First, I do not mean to steal a post idea from Jimmy Kempski with this topic. He inspired this post with the tweet below, and I suppose there’s a good chance that tweet was essentially a preview of an upcoming post of his. But I couldn’t wait for him to do the research, so I had to explore myself:
WR and OL is taking up 41.7% of the #Eagles' salary cap. The entire defense takes up 36.9%.—
Jimmy Kempski (@JimmyKempski) March 01, 2014
- Where do the Eagles rank in percentage of spending on offense vs defense?
- Is there an ideal ratio for spending on offense vs defense?
I was especially curious about this because I recall reading an Andrew Brandt article from 2011 on analytics in football, in which he stated:
One example of our analysis showed the most successful teams were balanced in their spending on offense and defense, a trend that stayed true most years. Teams with large disparities in spending on one side of the ball tended to have less sustained success. That is information I shared with the scouts and we used in a way that could guide us.
This was just one illustration; there were many more that will not be shared here.
Brandt is best known for his time as Vice President of the Green Bay Packers from 1999-2008, but he also consulted for the Philadelphia Eagles in the 2009 offseason. In a role that, per his Wharton bio, he actually focused on Salary Cap management. If Brandt was willing to share this piece of information to the Internet, it’s almost certainly something that he would have preached to Eagles executives like Howie Roseman, a cap management aficionado himself. So shouldn’t we expect the Eagles to have relatively balanced spending?
Kempski’s tweet makes it look like the Eagles must be overspending on offense and underspending on defense, but context is needed. How does the Eagles’ ratio compare to what other teams had for offense vs defense cap spending in 2013?
Using overthecap.com’s 2013 estimates, I determined each team’s percentage of cap spent on offense and defense (so this ignores special teams), and the Eagles came out as the #1 most imbalanced team. This is a surprise given Brandt’s Eagles connection.
The league average was 52-48 offense-defense. Here’s the chart.
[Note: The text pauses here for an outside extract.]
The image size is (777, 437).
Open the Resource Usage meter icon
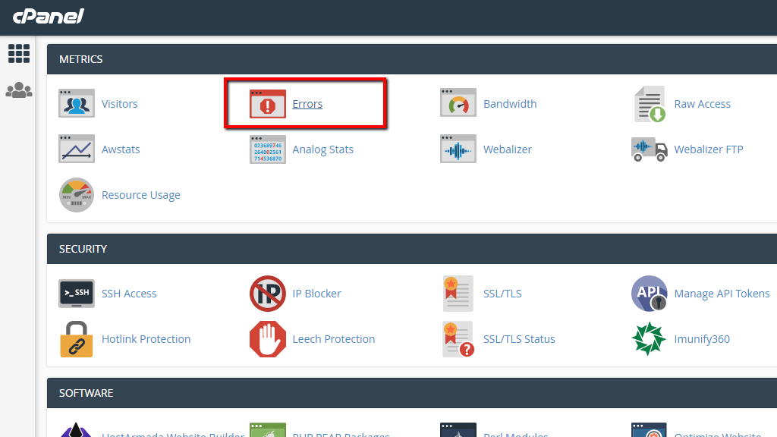[76, 194]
Now, is that bad? Does imbalanced spending lead to poor performance?
Brandt’s statement addresses “sustained success.” I couldn’t find data for years prior to 2013, so we can’t look for any year-to-year trends, but we can still look at whether balanced teams did better or worse this past year.
I measured imbalance as how many percentage points both offense and defense are away from 50%. The Eagles, at 66-34, had an imbalance value of 16. The Bengals, at 39-61, were given an 11.
To measure success, I used teams’ 2013 Pythagenpat records, as calculated by Chase Stuart at Football Perspective. These scores are slightly better indicators of how well teams played than win-loss records. (Read Chase’s article for an explanation.)
Then I plotted imbalance vs success:
So based off of just one year of data, it really doesn’t look like there’s much of a relationship between balanced spending and on-field success.
That concludes my exploration. But I failed to demonstrate any evidence for any particular optimal spending ratio. Does anyone have any ideas for what they think it should be? Two things to keep in mind:
1) Several sources have established that offense is about 1.5 times as important as defense at producing wins.
2) On the other hand, Chris Brown of SmartFootball has said that studies have shown that scheme may be able to mitigate the value of offensive talent more than it can for defensive talent. I have not found these studies, but Chris is highly credible, and the idea matches our intuition. If you can find these studies, please, please comment.
 Is it even possible to steal a post from someone if you have 30 followers and they have thousands?
 Caveat: Brandt’s statement does not make it clear whether he means raw spending or spending against the cap. I only analyzed his hypothesis with respect to cap spending because that’s all I could find. The numbers are naturally highly correlated anyway, but it is a potential flaw of this analysis.